Okay, we can agree with that. But can we agree that we should base our perceptions off of our observations?
@Flimzy It is, however, all we've got.
@TRiG In a manner of speaking.
@Flimzy Well, we could discuss Plato's Cave, I suppose.
4:31 PM
@TRiG: Most people trust other peoples' experiences as well (to varying degrees),which is why any form of study of history or science is of any value
@Flimzy ... their perceptions of other people's experiences. ;)
@TRiG Granted.
Modulated by how well the other people in question are able to explain their experiences; how well we understand them; and how much we trust them.
@TRiG: Naturally. But there are often times when any reasonable person puts a greater faith in the experiences of another person than in their own perception.
@TRiG: So to speak about "personal experience" as though it therefore made the reality inaccessible is not meaningful.
(except perhaps in very specific situations)

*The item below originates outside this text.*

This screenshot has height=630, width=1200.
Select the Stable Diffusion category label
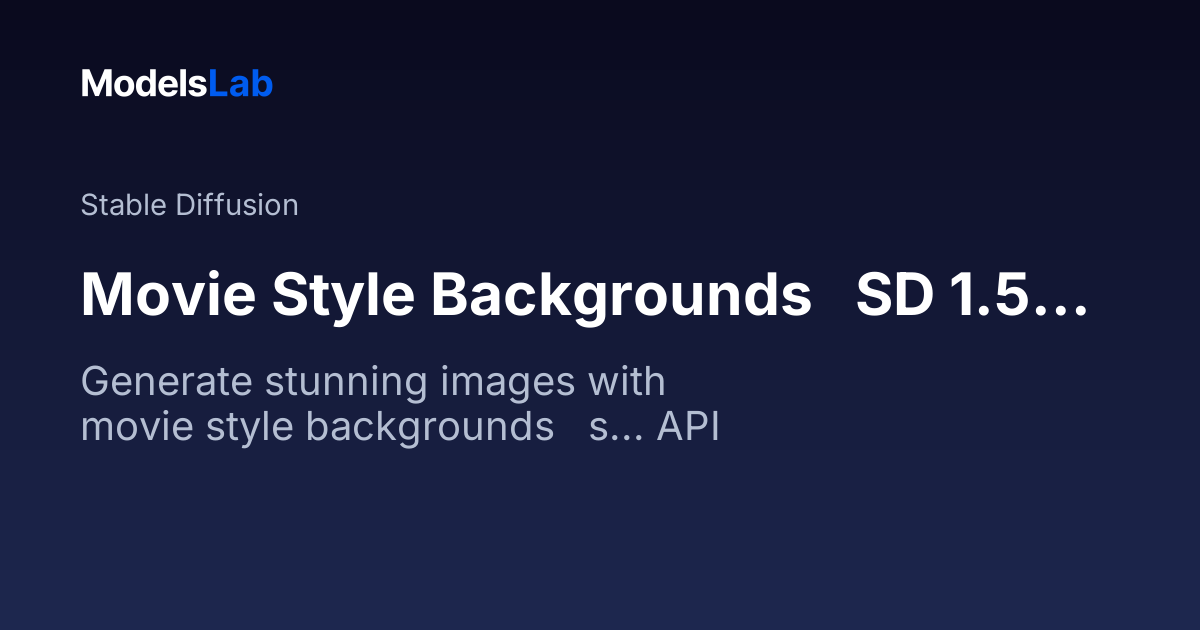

@Flimzy Yes. (The idea that I cannot always trust my own perceptions scares me. I've never yet experienced major hallucinations (I do get minor ones when I'm very tired).)
4:38 PM
Recognizing our own bias is very important, and a sign of a certain type of maturity. But having bias does not mean that our experiences (or perceptions of them) are automatically invalid. It only means that we have a bias which we ought to account for to whatever extent possible.
@TRiG I hear nutmeg will give you horrific hallucinations ... and violent vomiting too. Worth it?
@warren "Chosen people of God"? - What kind of election you are referring?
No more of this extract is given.